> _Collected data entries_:
○ ○ ○ ○ ○ ○ ○
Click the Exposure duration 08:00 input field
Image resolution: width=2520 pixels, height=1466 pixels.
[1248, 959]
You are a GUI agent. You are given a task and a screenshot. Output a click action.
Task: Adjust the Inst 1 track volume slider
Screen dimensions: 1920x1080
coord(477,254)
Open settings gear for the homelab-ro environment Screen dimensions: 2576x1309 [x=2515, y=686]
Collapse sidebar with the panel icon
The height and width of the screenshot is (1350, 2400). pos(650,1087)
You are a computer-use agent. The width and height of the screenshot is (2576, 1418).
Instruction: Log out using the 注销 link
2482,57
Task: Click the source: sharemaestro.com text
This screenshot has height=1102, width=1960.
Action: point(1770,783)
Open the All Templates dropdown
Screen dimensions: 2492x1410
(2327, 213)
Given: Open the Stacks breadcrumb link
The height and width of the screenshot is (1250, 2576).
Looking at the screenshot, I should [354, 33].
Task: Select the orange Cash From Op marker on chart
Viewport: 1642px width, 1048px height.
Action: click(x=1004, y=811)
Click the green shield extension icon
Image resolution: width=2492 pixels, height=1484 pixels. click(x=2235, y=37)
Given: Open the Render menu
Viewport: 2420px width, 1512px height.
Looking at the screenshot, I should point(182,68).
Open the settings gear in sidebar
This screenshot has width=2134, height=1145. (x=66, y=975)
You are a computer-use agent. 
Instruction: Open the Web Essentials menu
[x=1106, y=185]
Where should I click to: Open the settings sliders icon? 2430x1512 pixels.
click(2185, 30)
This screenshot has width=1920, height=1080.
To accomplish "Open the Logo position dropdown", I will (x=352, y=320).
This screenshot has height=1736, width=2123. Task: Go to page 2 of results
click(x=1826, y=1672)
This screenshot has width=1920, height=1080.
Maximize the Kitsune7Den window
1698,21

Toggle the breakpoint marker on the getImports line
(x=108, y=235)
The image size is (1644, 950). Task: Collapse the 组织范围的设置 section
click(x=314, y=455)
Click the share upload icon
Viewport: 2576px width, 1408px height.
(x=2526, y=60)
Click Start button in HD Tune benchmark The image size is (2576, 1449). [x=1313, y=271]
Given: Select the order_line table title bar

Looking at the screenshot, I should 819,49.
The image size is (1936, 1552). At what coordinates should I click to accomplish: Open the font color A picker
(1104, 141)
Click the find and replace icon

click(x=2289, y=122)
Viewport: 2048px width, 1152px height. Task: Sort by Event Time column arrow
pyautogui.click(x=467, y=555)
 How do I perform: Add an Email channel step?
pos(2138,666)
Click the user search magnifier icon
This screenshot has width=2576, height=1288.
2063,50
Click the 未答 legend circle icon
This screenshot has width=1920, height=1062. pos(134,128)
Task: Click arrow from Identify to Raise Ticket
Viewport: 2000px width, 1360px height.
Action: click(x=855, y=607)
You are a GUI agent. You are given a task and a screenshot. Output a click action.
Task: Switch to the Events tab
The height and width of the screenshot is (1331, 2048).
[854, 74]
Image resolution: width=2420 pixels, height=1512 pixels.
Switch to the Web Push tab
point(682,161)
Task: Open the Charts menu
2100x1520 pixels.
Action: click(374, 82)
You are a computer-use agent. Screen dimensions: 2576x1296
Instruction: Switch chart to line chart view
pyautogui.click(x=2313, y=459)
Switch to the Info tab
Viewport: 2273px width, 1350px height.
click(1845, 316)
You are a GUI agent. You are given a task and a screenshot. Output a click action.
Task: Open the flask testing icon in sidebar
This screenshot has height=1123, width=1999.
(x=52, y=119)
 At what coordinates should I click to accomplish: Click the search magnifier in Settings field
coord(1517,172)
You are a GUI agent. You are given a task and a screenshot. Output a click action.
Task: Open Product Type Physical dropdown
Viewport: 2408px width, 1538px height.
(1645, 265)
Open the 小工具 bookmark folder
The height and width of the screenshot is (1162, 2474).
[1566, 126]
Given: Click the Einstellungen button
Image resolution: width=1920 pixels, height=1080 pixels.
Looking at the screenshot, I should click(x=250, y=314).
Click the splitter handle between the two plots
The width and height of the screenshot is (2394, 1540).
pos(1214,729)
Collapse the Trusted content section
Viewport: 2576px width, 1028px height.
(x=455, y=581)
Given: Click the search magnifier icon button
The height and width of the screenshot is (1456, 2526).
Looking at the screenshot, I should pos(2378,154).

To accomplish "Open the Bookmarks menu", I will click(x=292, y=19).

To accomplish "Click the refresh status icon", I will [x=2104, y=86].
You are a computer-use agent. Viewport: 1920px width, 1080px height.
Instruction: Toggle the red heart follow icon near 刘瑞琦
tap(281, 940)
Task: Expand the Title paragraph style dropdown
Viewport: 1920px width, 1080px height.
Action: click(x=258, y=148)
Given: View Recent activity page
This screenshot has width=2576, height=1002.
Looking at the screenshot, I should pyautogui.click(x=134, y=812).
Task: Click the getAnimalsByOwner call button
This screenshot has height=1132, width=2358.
○ ○ ○ ○ ○ ○ ○
> _Task to carry out_: If a line above includes the string "computer", pick it out.

> _Task output_:
You are a computer-use agent. The width and height of the screenshot is (2576, 1418).
You are a computer-use agent. 
You are a computer-use agent. Screen dimensions: 2576x1296
You are a computer-use agent. Viewport: 1920px width, 1080px height.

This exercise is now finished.